Rio packs a lot of characters into the novella’s short space, cycling through five central narrators. These fast changes in perspective never quite allow the reader to latch onto one character fully. Either developing this novella into a full-length book or reducing the cast would allow readers to have more time to get to know their favorite heroes.
Unfortunately, the reader is asked to spend more time with the mystery at the center of the novella than with the characters. The mystery is not mysterious at all, and one can expect to get to the bottom of the plot as soon as it is introduced. It seems that Rio wanted to work with two things — a ghostly puzzle on a college campus and a diverse set of leads. The problem is that neither is developed to its full potential, even if small successes like an apt ending for the main villain do bring some satisfaction to the reader.

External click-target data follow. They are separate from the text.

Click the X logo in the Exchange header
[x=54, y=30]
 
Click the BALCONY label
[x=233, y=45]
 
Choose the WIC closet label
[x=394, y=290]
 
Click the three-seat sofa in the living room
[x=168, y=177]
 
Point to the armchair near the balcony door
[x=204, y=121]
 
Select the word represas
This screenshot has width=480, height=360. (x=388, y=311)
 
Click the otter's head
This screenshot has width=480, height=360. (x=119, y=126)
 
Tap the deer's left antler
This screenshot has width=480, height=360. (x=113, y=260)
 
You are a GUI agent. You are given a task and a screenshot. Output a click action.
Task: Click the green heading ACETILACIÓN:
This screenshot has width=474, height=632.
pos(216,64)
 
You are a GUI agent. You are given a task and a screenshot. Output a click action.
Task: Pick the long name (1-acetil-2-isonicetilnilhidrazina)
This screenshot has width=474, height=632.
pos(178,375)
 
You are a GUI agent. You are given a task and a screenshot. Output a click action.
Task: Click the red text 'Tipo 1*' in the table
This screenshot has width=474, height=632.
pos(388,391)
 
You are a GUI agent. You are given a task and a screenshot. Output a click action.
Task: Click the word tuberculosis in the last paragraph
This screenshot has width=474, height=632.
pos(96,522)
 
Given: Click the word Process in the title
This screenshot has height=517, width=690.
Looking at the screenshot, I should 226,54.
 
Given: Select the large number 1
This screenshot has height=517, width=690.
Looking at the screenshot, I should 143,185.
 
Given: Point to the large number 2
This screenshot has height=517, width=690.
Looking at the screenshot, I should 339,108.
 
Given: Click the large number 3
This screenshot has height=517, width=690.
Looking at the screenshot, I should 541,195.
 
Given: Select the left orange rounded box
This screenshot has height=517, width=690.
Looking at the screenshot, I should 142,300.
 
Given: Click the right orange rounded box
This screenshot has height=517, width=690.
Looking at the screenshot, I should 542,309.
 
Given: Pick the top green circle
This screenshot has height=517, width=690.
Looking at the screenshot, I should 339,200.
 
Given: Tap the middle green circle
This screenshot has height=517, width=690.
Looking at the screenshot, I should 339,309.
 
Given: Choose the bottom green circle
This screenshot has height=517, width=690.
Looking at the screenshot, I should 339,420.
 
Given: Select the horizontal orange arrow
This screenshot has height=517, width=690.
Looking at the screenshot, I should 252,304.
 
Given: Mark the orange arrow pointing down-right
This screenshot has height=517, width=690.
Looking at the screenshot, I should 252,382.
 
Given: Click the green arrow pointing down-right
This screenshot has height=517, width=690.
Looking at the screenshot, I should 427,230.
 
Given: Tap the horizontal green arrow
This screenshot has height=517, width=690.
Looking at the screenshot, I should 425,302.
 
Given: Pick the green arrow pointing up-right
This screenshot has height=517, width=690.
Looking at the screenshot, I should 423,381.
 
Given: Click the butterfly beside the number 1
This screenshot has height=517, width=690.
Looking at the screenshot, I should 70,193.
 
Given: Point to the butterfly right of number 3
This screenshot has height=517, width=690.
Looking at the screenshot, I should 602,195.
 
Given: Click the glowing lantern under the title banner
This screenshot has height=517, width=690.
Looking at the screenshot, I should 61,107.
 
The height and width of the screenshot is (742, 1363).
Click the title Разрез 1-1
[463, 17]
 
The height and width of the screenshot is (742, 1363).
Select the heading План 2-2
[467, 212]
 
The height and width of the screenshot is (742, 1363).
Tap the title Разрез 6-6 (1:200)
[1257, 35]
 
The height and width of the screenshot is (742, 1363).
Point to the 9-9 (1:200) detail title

“Graveyard Shift” also suffers from its ambitions. It is almost obtusely “about” something. Instead of building its themes into the narrative, Rio states in a lengthy Author’s Note (an incorporation that often seems to harm a novel more than it helps) that the novella is meant to borrow from personal experience, an academic fascination with scientific humanities, Shakespeare, and sci-fi authors ranging from Vonnegut to Crichton. Sadly these influences shine more in this over-explanatory note than in the actual story, as the closest one feels to reading “Cat’s Cradle” during “Graveyard Shift” is when a rat crawls up the leg of one of the main characters.
The purported deep interests of the novel reach the level of absurdity when, at the book’s close, Rio adds a playlist to go alongside the book that includes the Arctic Monkeys, two tracks from The Cure, and the aptly emo-sounding group Suicide. The songs added at the end give off the impression that Rio wants the reader to believe they read something much more edgy and life-changing than they actually did. “Graveyard Shift” is a genre-aligned novel, a mystery story, and it would be better if it accepted its identity as such.

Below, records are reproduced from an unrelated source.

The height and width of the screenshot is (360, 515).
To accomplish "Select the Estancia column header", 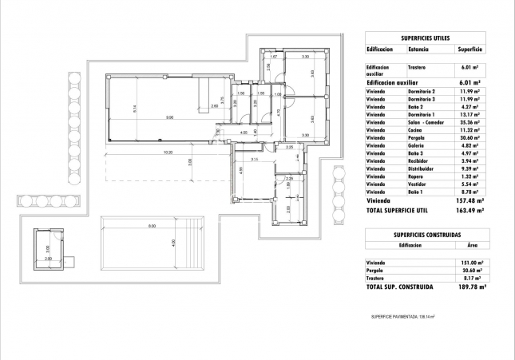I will tap(418, 49).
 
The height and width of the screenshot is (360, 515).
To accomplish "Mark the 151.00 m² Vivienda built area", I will tap(465, 262).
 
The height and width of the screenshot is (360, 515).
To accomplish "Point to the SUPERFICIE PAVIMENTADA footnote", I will tap(410, 317).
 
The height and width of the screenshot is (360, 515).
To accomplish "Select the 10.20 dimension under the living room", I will tap(168, 152).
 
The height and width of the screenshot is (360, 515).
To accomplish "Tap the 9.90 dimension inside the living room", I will tap(170, 117).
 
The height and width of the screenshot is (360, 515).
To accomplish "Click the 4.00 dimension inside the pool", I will tap(172, 243).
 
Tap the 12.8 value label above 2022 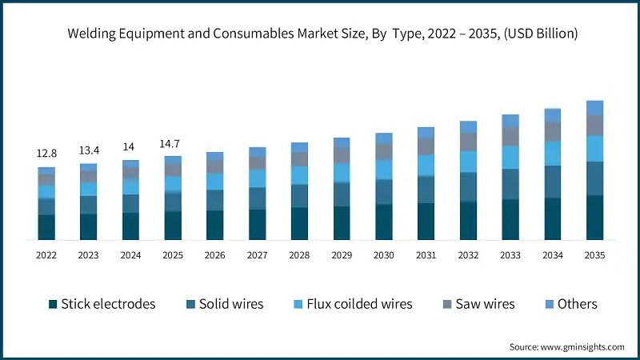[46, 153]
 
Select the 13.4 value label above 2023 [89, 150]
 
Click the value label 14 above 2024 [130, 147]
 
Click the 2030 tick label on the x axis [384, 255]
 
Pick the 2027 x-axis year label [258, 255]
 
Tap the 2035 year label [594, 255]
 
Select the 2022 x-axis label [46, 255]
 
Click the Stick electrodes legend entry [102, 304]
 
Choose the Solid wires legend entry [226, 304]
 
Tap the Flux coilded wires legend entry [350, 304]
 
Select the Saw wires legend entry [477, 304]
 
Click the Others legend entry [570, 304]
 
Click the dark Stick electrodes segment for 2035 [594, 218]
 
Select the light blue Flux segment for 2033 [510, 158]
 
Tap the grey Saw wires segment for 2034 [553, 131]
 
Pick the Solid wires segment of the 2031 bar [426, 190]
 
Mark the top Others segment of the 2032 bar [468, 126]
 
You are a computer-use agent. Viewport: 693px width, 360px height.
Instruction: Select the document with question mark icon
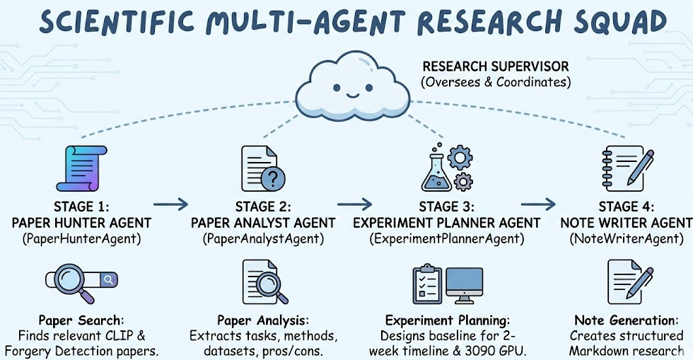pos(260,169)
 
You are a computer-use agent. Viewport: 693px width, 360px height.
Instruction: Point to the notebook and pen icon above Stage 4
pos(626,168)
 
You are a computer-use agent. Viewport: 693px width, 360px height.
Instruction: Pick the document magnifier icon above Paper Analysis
pos(260,281)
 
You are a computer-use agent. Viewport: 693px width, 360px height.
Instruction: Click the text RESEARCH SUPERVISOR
pos(495,67)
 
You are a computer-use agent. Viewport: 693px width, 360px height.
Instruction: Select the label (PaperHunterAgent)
pos(81,239)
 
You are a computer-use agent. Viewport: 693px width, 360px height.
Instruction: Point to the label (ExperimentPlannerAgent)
pos(447,239)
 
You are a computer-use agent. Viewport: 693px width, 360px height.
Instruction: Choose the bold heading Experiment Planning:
pos(448,320)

That’s not to say that the book is unsuccessful; on the contrary, it succeeds in being quite entertaining. Rio brings her characteristic beautiful prose to the book, which revels in small details and character quirks. The language makes the characters and their world feel real. As stated above, the main cast brings a lot of life and funny interactions to the plot. The novella is also fun in the formulaic way any mystery work is: The reader revels in watching the characters come to conclusions more than the actual resolution of the story itself. The book only becomes distracting when it takes itself too seriously or juggles too many plotlines.
Rio is sure to please the dark academia cult following that she established with her earlier novel, but “Graveyard Shift” lacks some development and may disappoint new readers. Her writing lays down the bones of an excellent story, but needs another fifty pages to be truly great. Fortunately, since it is mainly a genre story, it doesn’t feel inferior because it doesn’t reach its potential.